Stay in that space long enough, and at some point you really do become more sensitive. But that's not because you were originally sensitive — it's because you've been in an environment that forced you to be.

How to tell temperament from signal

Innate sensitivity and environment-made sensitivity are different things. The test is simple: does it change depending on where you are and who you're with?

If you're similarly sensitive to stimuli wherever you are and whoever you're with, that's closer to temperament. Temperament isn't a flaw — it's a trait, like being sensitive to sound or to light.

But if you only become sensitive in certain spaces, in front of certain people, that's not temperament — it's a signal. If you joke freely with a comfortable friend but run every word through three rounds of self-censorship in a certain group, what changed isn't you. It's the air.

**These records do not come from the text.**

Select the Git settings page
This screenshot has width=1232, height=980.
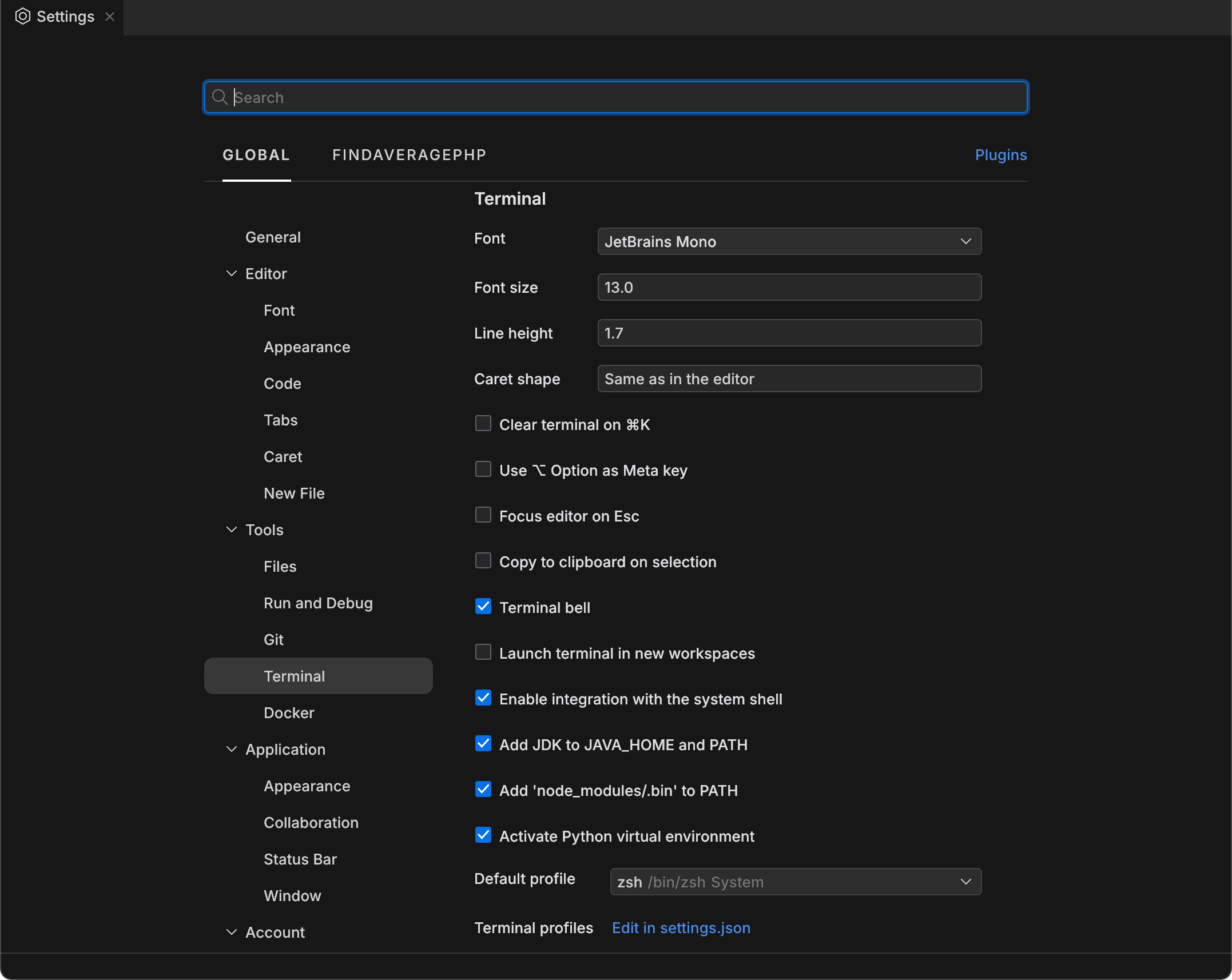click(x=273, y=639)
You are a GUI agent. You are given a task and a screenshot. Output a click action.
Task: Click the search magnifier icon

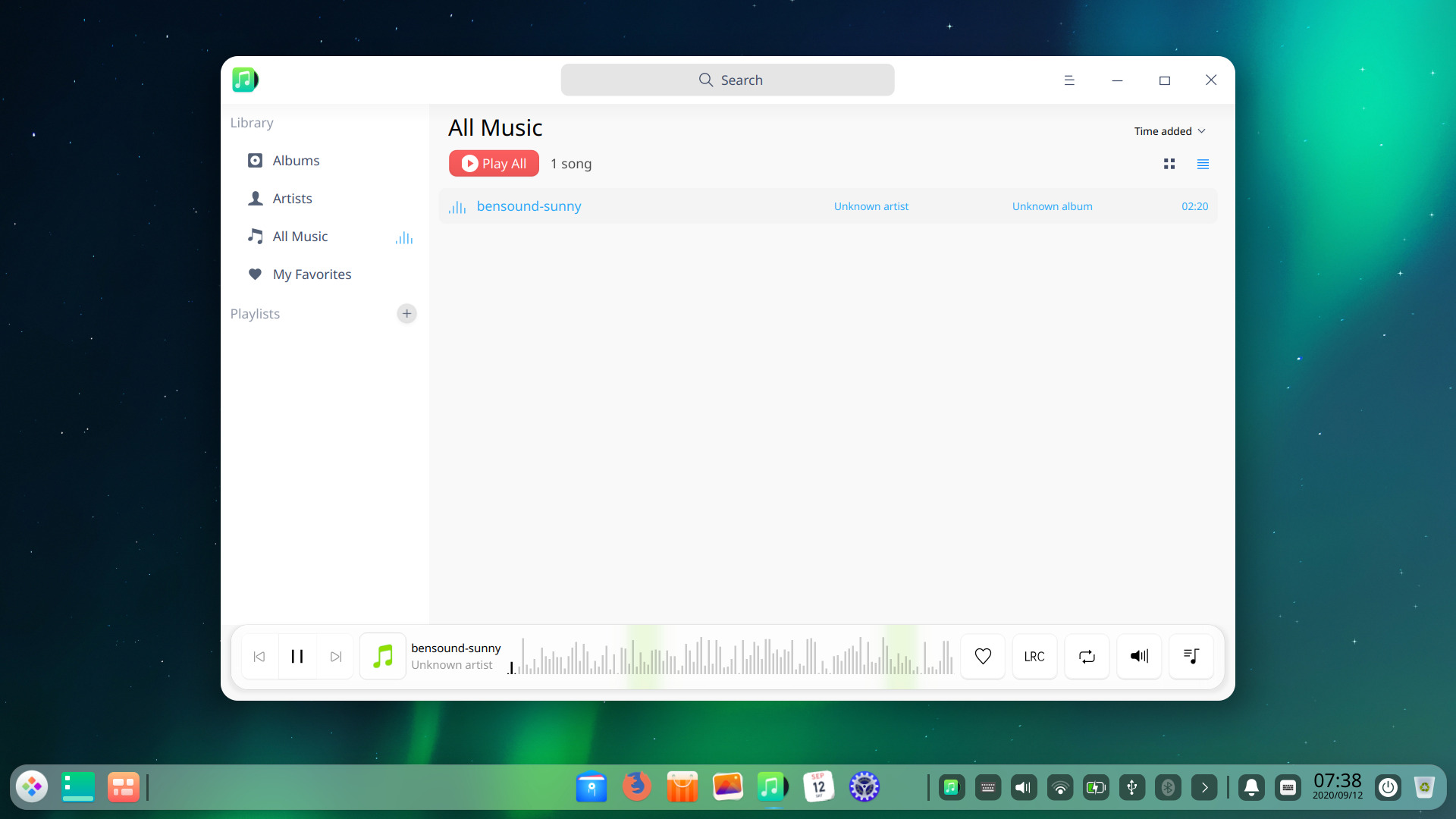coord(705,80)

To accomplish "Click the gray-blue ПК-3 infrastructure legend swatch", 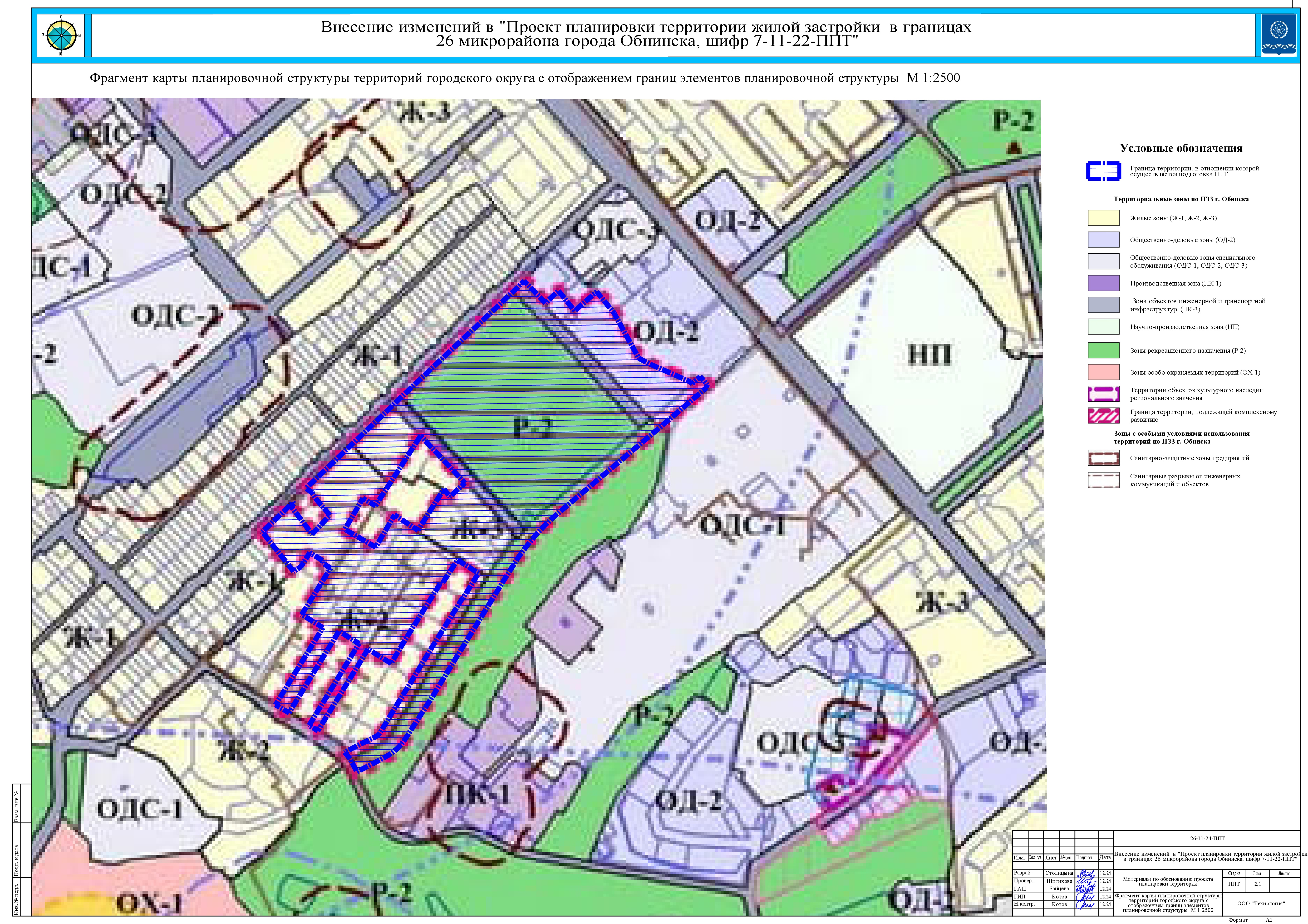I will (x=1104, y=305).
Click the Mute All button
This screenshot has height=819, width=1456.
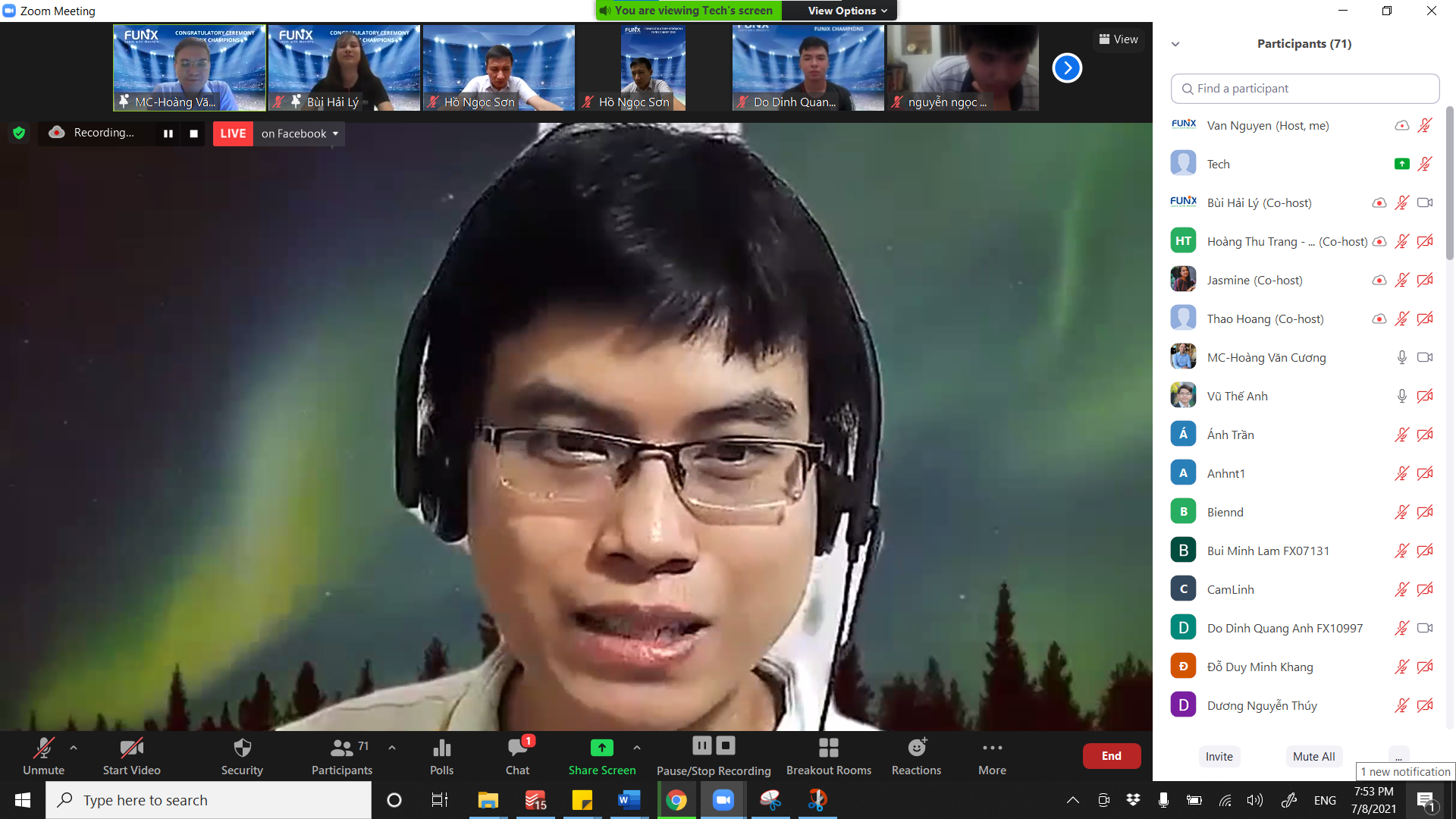pos(1313,756)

If you keep hearing "you're too sensitive"

That phrase deserves a closer look. If every time you express discomfort, the answer is "you're too sensitive," "it's not a big deal," or "it was just a joke, why so serious" — then the phrase isn't describing your feelings. It's being used to invalidate them.

In a healthy relationship, when someone says they're uncomfortable, the other person pauses. They ask why, and they try to be more careful next time. In a relationship that treats the very act of saying "this bothers me" as the problem, speaking up only gets harder with time. And unspoken discomfort doesn't disappear — it piles up inside you under the name of sensitivity.

Worth remembering: before you measure the size of your reaction, check whether your reaction is allowed in this relationship at all.

Practicing trust in your own senses

If you've spent a long time reading the room, your trust in your own senses has been worn down. Recovery starts with records. Write down uncomfortable moments, briefly: when, with whom, what was said, and how your body reacted.

After a few weeks, patterns appear. If the same discomfort repeats only around certain people or in certain places, that's not sensitivity — it's data. And data can't be talked out of existence.

Watch your body's signals too. If you get strangely tired before meeting someone, or your shoulders are stiff after seeing them, your body knew before your head reached a conclusion.

Your senses may be quite accurate. Start by quietly noticing which spaces make you doubt them.